Data for this exercise:
# # #

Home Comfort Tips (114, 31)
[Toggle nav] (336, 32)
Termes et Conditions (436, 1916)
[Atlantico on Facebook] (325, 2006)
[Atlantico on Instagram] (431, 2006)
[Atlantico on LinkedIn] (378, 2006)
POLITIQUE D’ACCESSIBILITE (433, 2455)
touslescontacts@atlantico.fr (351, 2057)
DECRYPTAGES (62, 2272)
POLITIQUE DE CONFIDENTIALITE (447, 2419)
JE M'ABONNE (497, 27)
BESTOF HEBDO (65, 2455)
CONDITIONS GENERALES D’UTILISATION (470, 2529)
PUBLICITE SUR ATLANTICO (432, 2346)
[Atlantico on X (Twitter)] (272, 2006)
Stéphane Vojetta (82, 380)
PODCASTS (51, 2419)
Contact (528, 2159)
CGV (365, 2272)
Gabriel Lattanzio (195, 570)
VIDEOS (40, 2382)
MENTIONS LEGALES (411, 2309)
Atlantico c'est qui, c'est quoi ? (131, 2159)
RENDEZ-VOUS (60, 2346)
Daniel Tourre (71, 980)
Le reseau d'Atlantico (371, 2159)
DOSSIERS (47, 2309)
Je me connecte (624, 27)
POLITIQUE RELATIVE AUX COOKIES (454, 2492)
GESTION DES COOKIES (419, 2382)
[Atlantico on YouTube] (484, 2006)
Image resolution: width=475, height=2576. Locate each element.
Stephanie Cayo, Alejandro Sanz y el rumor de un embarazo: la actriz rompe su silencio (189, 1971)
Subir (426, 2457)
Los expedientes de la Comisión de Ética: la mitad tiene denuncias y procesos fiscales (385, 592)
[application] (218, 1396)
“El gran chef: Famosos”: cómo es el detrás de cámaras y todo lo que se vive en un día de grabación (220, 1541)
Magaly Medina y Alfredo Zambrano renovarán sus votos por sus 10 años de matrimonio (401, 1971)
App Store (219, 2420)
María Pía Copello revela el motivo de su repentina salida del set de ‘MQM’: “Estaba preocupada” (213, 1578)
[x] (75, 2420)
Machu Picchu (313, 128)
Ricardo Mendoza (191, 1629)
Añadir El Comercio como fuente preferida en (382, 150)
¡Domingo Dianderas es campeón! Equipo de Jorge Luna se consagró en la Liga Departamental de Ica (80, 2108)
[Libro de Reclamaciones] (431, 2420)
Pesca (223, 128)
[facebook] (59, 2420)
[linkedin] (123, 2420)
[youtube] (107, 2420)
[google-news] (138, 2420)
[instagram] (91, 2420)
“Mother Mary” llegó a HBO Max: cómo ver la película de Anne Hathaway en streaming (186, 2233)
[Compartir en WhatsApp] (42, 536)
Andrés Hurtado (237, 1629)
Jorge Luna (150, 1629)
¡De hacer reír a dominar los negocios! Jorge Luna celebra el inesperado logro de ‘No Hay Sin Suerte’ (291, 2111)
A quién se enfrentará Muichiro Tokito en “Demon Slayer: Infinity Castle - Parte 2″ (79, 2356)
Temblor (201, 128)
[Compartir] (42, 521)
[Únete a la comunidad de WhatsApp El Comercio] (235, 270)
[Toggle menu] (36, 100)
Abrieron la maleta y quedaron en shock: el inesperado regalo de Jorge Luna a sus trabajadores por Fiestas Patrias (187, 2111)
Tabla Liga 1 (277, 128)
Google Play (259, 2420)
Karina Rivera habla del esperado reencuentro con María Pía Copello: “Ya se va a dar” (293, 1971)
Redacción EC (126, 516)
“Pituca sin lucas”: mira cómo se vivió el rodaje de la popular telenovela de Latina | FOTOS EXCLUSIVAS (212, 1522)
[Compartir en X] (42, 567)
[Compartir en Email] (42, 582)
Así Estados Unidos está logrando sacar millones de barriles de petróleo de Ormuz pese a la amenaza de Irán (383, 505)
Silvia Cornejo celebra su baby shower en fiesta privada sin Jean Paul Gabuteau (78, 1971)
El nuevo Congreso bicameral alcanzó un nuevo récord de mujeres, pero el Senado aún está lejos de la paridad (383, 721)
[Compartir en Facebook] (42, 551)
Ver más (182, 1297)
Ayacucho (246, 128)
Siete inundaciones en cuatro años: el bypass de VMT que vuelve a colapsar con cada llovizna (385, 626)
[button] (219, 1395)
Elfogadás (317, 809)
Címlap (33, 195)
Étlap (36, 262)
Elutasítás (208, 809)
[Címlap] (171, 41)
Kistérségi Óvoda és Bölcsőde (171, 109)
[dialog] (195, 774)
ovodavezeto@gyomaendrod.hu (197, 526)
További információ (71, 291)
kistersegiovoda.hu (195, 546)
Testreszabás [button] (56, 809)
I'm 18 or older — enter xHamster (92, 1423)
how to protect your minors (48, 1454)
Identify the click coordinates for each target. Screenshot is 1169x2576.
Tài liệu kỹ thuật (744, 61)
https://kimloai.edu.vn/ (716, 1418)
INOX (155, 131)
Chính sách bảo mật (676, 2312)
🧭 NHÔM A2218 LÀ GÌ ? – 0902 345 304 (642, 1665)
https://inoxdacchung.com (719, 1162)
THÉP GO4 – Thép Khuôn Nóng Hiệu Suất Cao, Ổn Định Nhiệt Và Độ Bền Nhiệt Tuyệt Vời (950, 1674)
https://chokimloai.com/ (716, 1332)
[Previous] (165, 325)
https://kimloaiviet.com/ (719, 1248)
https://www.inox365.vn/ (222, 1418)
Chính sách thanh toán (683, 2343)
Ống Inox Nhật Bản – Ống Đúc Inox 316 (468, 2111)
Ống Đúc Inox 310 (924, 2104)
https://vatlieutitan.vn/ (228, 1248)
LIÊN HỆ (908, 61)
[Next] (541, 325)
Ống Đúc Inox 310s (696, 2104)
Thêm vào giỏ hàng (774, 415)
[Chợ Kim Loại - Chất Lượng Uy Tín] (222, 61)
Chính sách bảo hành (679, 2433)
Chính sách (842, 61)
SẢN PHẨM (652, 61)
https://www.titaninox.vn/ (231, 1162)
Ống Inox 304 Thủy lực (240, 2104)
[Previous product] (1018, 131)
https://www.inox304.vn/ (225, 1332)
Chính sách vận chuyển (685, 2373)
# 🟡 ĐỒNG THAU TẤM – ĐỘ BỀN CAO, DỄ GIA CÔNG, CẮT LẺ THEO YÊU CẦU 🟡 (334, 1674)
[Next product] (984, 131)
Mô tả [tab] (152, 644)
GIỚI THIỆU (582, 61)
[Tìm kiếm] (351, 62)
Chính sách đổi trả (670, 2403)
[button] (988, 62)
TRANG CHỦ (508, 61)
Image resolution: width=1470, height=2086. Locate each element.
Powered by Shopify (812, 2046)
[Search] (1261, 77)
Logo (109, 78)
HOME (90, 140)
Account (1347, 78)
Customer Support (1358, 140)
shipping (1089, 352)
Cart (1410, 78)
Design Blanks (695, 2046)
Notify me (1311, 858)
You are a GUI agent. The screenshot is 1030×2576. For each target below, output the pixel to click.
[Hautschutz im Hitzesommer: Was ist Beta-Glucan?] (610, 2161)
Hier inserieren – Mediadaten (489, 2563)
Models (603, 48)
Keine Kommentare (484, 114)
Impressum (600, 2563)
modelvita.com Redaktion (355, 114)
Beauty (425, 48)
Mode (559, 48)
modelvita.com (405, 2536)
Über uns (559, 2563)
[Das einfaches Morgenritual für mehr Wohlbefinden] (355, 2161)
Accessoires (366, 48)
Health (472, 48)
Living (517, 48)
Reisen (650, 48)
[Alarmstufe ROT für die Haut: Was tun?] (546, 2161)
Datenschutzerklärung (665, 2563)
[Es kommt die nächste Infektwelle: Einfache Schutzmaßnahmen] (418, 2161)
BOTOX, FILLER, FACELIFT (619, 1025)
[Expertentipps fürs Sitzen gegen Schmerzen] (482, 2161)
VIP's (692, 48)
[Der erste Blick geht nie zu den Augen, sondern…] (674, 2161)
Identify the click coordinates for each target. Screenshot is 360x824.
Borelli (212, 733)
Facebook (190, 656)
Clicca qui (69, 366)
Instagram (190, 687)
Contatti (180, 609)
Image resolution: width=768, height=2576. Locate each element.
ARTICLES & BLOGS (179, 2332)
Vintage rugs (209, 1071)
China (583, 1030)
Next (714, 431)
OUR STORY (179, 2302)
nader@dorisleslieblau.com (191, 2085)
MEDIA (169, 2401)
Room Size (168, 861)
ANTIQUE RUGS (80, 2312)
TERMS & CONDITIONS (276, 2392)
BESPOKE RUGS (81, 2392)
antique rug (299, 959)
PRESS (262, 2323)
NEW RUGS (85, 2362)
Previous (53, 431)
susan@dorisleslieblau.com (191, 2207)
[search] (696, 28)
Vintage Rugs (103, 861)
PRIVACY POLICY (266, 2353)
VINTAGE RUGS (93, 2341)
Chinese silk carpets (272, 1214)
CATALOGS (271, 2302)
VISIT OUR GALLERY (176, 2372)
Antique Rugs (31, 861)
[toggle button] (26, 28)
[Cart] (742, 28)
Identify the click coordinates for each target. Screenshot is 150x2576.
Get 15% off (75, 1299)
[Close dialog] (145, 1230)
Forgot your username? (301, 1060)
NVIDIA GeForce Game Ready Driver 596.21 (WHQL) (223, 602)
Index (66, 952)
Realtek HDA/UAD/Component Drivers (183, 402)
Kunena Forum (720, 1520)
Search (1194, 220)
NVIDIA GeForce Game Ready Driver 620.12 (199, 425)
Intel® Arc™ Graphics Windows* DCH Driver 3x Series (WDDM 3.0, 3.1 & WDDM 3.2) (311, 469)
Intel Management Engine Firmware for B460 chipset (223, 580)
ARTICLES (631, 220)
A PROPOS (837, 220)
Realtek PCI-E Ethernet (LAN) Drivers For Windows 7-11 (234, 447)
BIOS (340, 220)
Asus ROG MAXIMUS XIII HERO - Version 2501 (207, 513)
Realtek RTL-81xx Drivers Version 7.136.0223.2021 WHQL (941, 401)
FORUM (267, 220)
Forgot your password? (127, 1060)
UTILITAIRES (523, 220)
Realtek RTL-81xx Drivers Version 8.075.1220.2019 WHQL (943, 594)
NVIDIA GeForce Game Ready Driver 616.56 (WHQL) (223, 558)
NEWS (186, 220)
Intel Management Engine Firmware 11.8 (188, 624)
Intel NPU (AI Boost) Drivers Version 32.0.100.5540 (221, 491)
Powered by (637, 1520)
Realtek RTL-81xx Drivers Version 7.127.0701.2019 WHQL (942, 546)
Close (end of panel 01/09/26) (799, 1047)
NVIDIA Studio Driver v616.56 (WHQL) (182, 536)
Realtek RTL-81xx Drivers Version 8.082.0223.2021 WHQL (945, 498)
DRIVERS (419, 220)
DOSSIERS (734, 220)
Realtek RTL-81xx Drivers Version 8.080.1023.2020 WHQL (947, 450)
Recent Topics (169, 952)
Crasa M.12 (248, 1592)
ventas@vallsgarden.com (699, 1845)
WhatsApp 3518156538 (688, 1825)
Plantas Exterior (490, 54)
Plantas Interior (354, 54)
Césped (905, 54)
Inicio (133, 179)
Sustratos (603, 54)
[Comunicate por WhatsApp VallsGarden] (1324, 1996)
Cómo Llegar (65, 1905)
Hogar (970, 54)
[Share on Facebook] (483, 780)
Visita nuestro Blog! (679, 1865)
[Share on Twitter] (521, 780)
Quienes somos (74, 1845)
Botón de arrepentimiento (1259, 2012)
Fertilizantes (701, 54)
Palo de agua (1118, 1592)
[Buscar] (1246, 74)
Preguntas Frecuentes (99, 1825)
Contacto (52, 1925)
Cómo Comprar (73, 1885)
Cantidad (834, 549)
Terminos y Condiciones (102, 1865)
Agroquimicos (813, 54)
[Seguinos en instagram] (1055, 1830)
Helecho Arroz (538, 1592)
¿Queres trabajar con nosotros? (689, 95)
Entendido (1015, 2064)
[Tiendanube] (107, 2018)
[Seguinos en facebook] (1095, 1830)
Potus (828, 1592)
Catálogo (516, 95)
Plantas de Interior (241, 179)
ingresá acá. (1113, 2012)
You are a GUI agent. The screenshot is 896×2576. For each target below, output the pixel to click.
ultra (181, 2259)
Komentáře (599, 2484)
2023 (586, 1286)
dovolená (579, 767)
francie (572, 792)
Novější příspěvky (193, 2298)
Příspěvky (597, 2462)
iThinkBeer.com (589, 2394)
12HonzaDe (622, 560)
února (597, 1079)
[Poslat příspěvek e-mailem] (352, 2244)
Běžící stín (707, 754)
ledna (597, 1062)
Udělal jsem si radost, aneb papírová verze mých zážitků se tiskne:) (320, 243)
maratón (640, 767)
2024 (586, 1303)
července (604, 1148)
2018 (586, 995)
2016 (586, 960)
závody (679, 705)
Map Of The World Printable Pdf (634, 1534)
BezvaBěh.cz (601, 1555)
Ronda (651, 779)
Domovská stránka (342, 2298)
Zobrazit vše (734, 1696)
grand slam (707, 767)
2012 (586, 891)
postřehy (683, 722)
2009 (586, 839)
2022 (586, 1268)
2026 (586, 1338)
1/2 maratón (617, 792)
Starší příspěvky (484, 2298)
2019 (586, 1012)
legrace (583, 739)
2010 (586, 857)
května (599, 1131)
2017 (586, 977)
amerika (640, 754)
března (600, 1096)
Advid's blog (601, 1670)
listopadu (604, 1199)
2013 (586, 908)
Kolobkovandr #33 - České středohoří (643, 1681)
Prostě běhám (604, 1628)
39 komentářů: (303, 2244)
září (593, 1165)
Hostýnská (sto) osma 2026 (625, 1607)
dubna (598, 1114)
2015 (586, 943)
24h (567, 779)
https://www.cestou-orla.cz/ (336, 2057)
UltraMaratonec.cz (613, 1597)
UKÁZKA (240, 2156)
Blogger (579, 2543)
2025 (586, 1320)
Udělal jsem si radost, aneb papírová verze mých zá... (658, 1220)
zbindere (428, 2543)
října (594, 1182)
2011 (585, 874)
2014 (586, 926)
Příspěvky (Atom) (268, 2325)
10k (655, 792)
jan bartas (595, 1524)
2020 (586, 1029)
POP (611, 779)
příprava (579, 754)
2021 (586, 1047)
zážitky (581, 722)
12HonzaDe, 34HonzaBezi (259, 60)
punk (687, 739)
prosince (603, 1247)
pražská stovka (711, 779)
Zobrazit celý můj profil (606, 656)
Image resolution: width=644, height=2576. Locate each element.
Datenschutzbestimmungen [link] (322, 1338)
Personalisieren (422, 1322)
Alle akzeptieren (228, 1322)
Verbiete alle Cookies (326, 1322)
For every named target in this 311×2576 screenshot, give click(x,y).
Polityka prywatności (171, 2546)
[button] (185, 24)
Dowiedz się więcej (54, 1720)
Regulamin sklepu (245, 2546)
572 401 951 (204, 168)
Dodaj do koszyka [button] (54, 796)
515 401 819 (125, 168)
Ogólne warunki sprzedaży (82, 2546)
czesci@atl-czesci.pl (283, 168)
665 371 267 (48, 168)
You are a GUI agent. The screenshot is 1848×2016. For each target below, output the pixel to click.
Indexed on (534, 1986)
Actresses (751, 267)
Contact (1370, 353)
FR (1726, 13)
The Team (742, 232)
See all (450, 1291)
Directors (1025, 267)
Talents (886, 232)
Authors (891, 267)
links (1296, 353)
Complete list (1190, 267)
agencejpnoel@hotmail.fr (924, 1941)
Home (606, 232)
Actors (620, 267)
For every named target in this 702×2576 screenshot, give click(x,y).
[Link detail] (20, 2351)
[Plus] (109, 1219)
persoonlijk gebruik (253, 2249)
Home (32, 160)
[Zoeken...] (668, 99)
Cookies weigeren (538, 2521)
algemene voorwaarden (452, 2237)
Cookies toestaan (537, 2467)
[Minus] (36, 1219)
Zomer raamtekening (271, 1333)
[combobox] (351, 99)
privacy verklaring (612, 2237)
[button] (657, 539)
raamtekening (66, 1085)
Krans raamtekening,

# # #

Required work: For the material above, state the number of lines that include the word "Copello". Leave out everything else.

Task output: 2